In general any substitution cipher takes as a key a transformation from each cipher-text character to a plain-text character. When the key space is large trying all possible keys i.e. a brute force attack is not a viable option. Joe Gester proposed and implemented the simplest approach based on searching the more likely used keyword generated key space.

The proposed Genetic algorithm is involves an iterative process of finding the fitness of the individuals in the population. Then selectively genetic operators are applied to the members of the population to create a new generation and the process is repeated. Each generation is created by selecting members of the previous generation randomly and weighted according to their fitness.
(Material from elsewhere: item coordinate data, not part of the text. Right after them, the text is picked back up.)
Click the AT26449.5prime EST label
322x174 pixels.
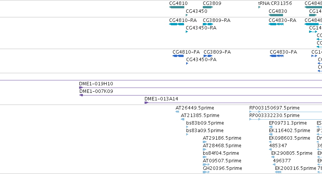195,108
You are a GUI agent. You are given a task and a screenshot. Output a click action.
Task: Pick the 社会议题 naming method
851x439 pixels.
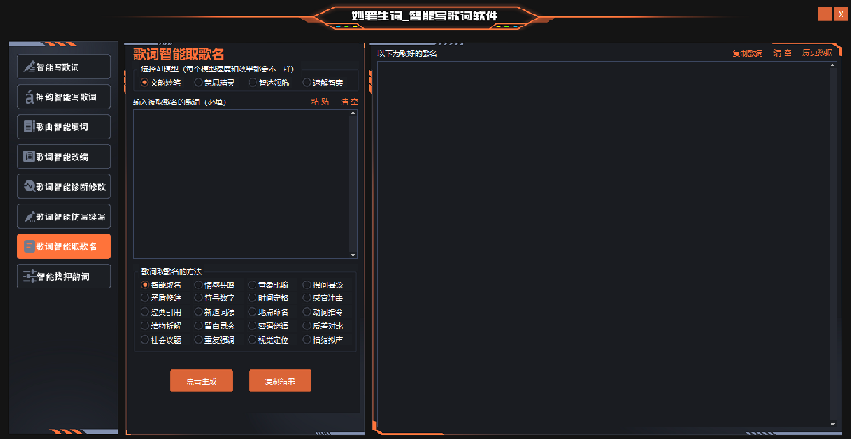pos(145,339)
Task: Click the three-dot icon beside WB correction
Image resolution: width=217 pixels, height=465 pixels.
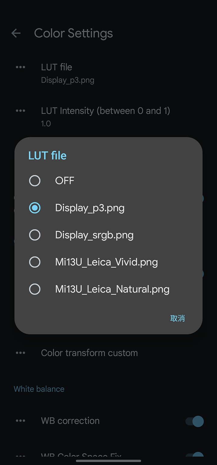Action: pos(20,421)
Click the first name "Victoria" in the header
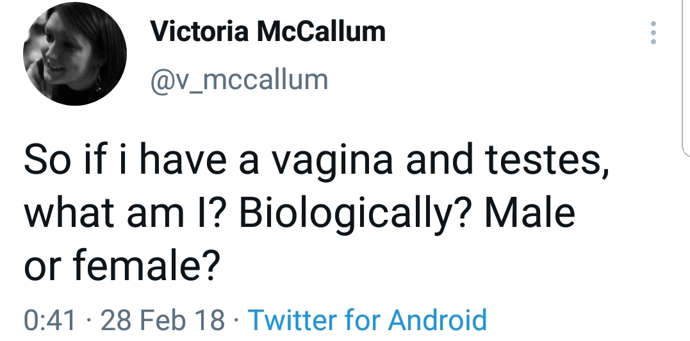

The proposed method uses a simple genetic algorithm approach to search the key space of cryptograms. If this method is not satisfactory, then attempt was made to search a smaller problem space by restricting the key searched to those which are generated by a keyword. In first approach fitness function were used for rating the quality of each individual in the population's Solution, that is based on trigram and bigram counts. Then new populations were constructed by selecting randomly either crossover or mutation. In this approach rapidly the populations reach local maxima or never seem to converge to anything resembling English. The fitness function has evaluated the fitness of a candidate properly. The method used for crossover was more of a crossover coupled with several mutations rather than a simple crossover.

To allow for a simplified crossover mechanism it will be necessary to allow duplicate characters. An ad-hoc heuristic approach may be suitable to automate solving substitution ciphers.